» Work to complete
Transcribe the entries exactly as each line appears.

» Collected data
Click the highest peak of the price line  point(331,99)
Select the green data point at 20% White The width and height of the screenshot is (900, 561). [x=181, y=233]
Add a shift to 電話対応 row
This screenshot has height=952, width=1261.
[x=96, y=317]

» Solution
Click the highest peak of the price line  point(331,99)
Select the green data point at 20% White The width and height of the screenshot is (900, 561). [x=181, y=233]
Add a shift to 電話対応 row
This screenshot has height=952, width=1261.
[x=96, y=317]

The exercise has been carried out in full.